Star Wars After Lucas: A Critical Guide to the Future of the Galaxy

Focusing on The Force Awakens (2015), Rogue One (2016), The Last Jedi (2017), and the television series Rebels (2014–18), Dan Golding explores the significance of pop culture nostalgia in overcoming the skepticism, if not downright hostility, that greeted the Star Wars relaunch. In its granular textual readings, broad cultural scope, and insights into the complexities of the multimedia galaxy, this book is as entertaining as it is enlightening.

Fund

Investigators

Dan Golding

A long time ago, in a galaxy far, far away—way back in the twenty-first century’s first decade—Star Wars seemed finished. Then in 2012 George Lucas shocked the entertainment world by selling the franchise, along with Lucasfilm, to Disney.

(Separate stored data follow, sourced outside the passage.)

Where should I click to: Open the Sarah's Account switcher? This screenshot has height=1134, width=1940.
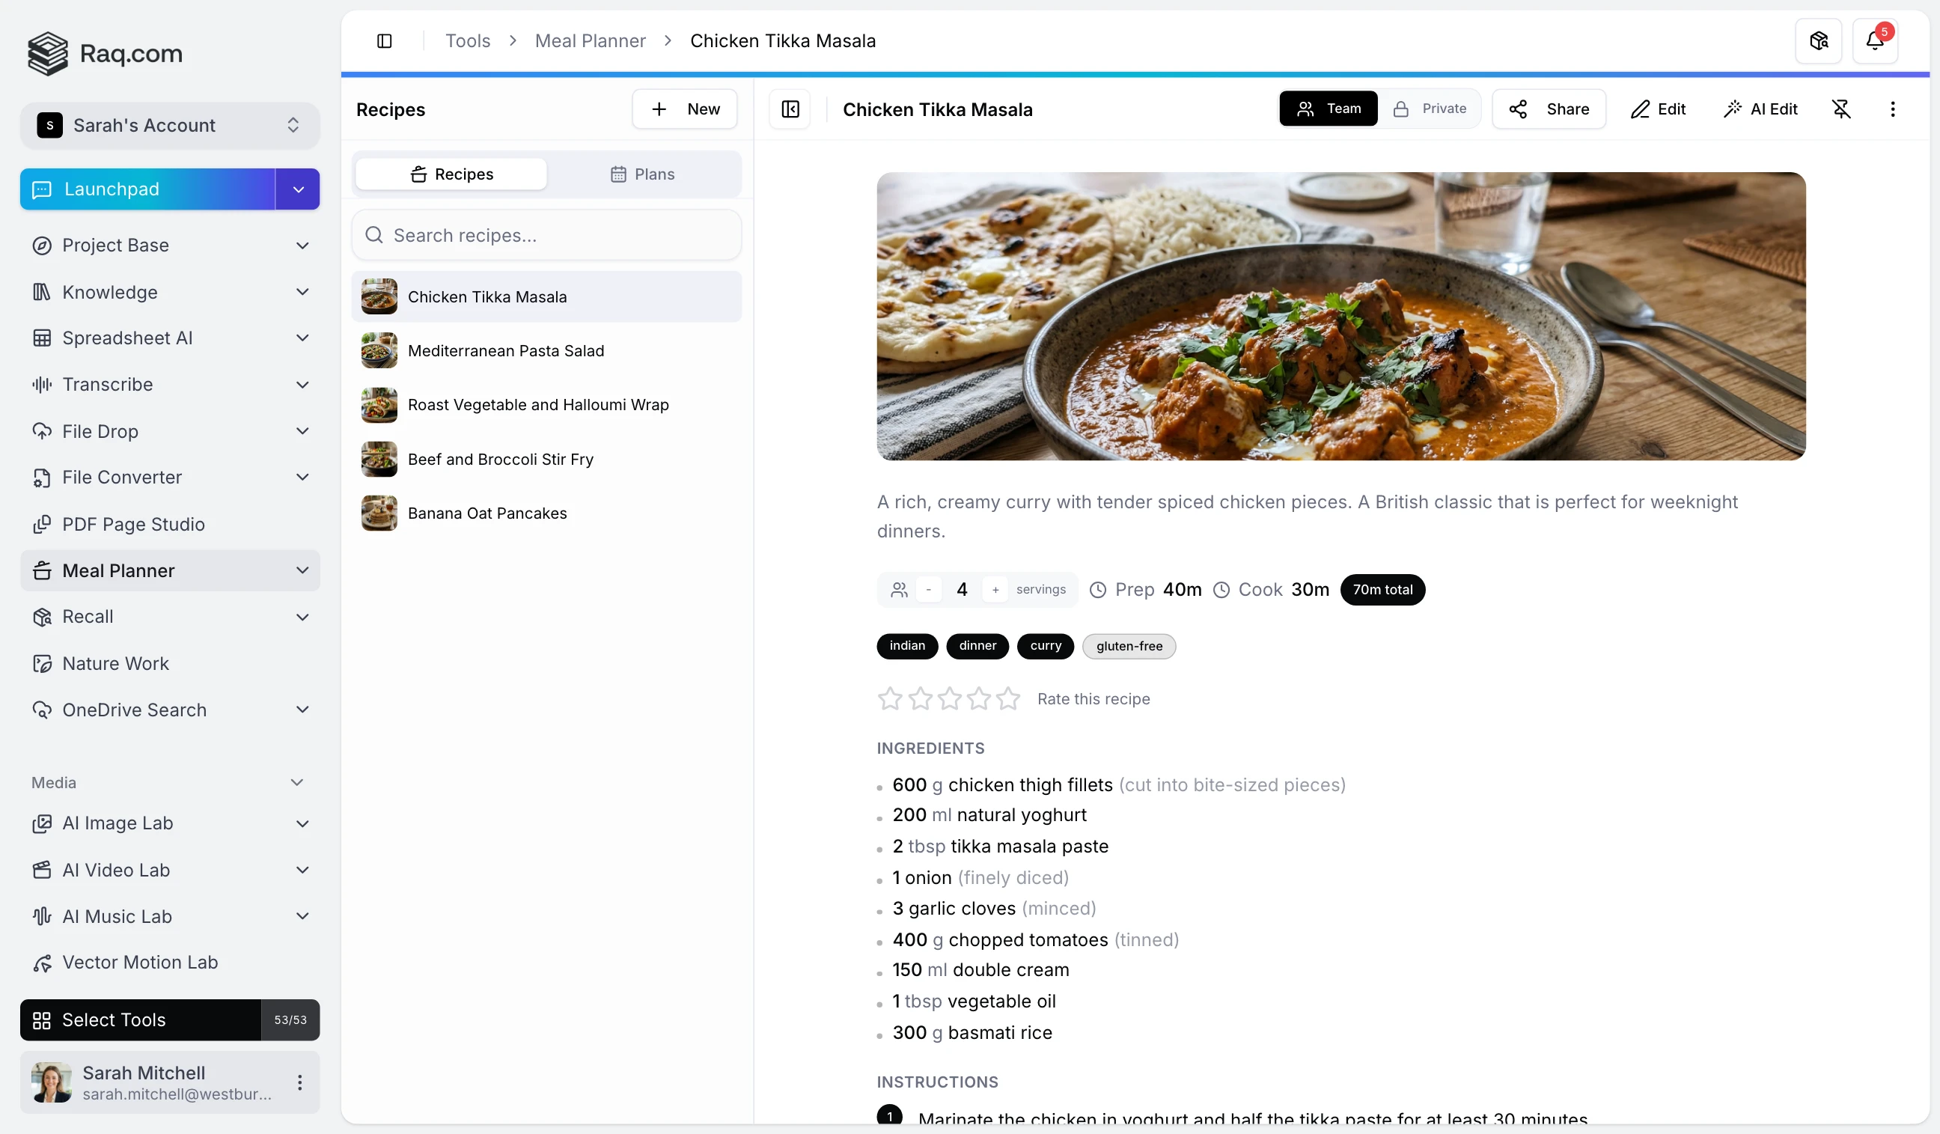(293, 125)
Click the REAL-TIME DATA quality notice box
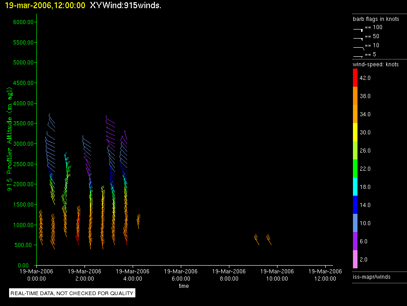Image resolution: width=407 pixels, height=306 pixels. coord(72,293)
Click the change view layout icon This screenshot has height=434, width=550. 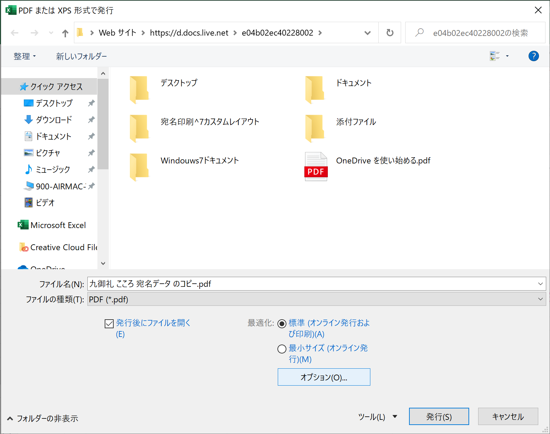tap(495, 56)
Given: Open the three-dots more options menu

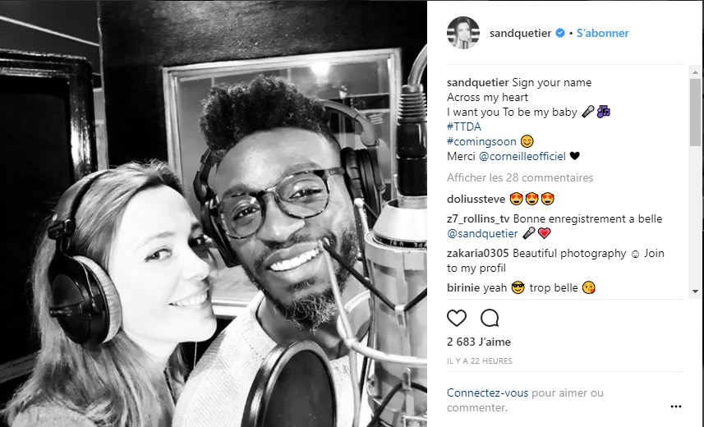Looking at the screenshot, I should (676, 406).
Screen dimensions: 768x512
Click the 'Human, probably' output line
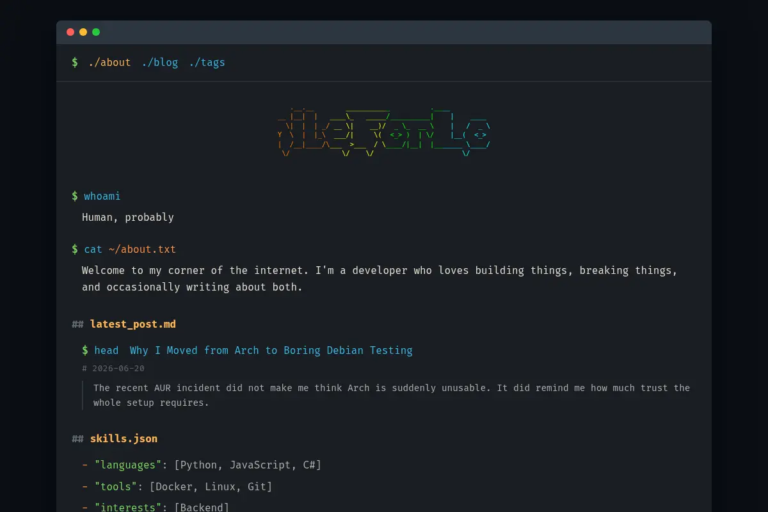tap(128, 217)
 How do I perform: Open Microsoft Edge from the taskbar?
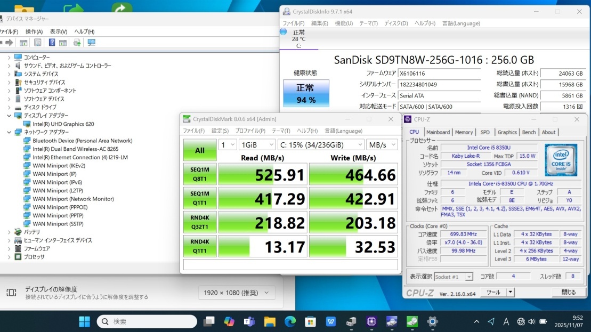(290, 321)
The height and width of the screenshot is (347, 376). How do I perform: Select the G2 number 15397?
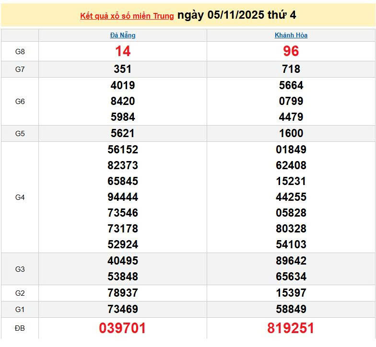(291, 293)
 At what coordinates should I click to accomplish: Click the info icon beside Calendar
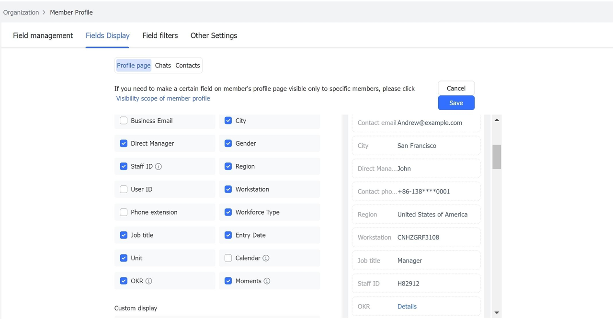click(x=266, y=258)
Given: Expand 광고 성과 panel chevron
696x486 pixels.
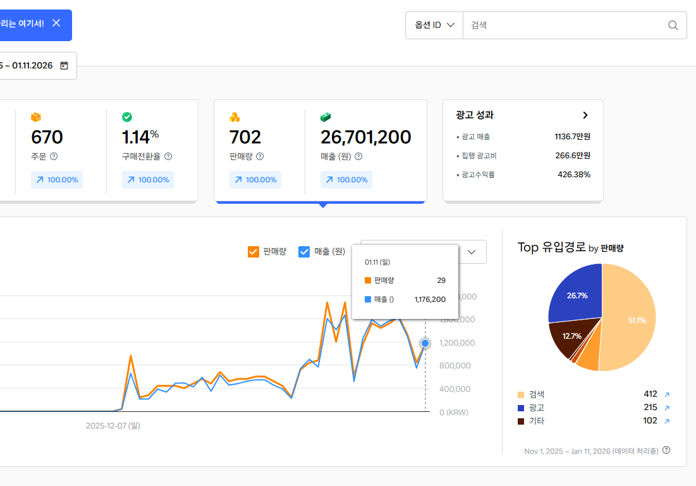Looking at the screenshot, I should [x=585, y=115].
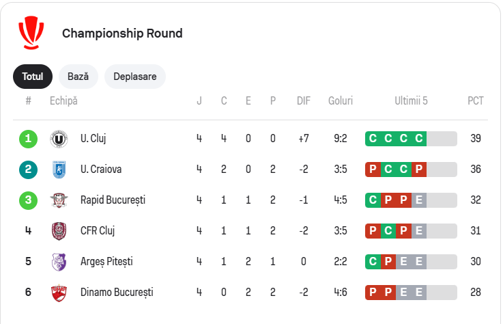
Task: Click the PCT column header
Action: 476,101

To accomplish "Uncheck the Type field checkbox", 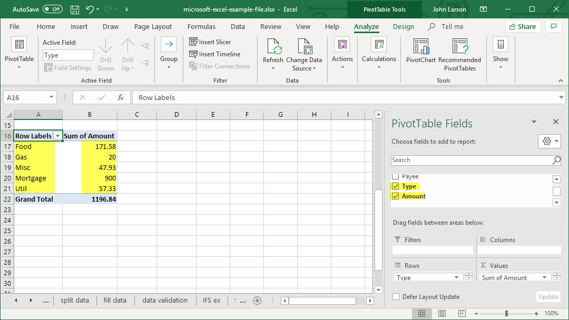I will click(396, 186).
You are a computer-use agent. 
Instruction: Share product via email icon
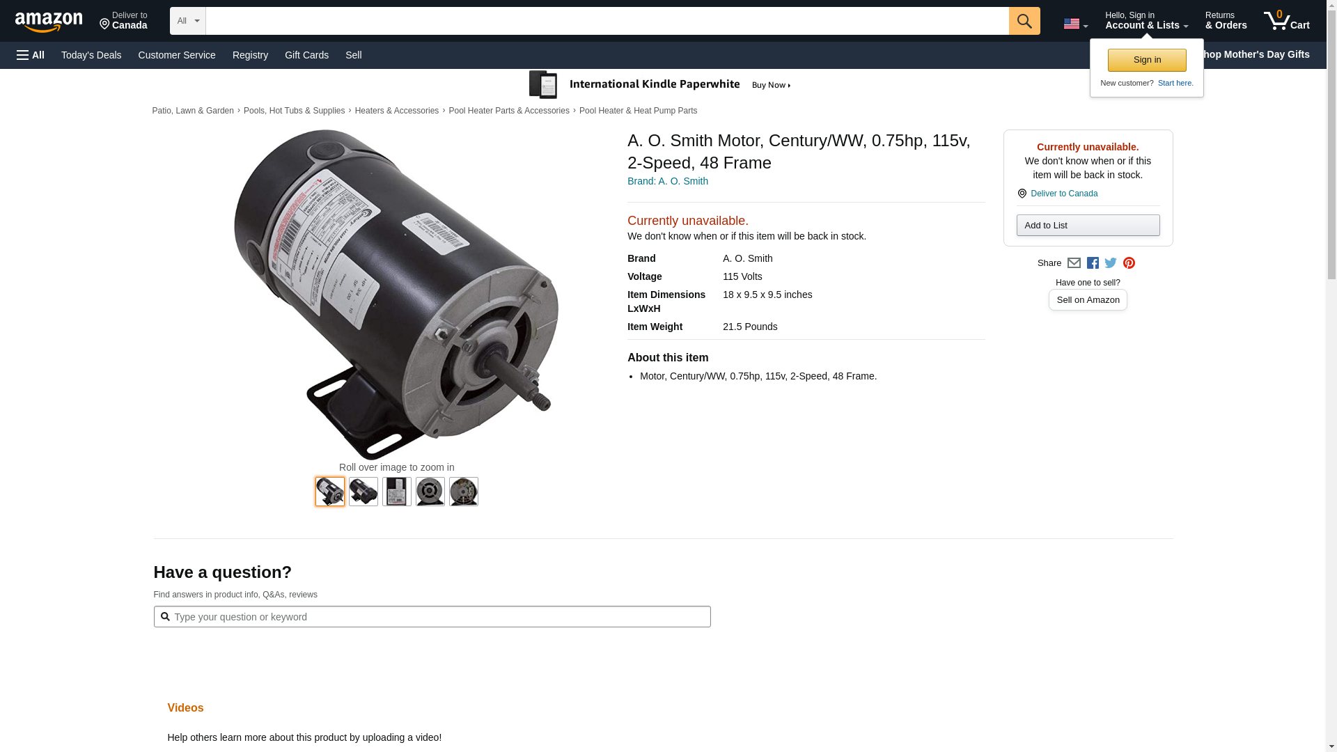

This is the story of how, over the next five years, Star Wars went from near-certain extinction to what Wired magazine would call “the forever franchise,” with more films in the works than its first four decades had produced. Focusing on The Force Awakens (2015), Rogue One (2016), The Last Jedi (2017), and the television series Rebels (2014–18), Dan Golding explores the significance of pop culture nostalgia in overcoming the skepticism, if not downright hostility, that greeted the Star Wars relaunch. At the same time he shows how Disney, even as it tapped a backward-looking obsession, was nonetheless creating genuinely new and contemporary entries in the Star Wars universe.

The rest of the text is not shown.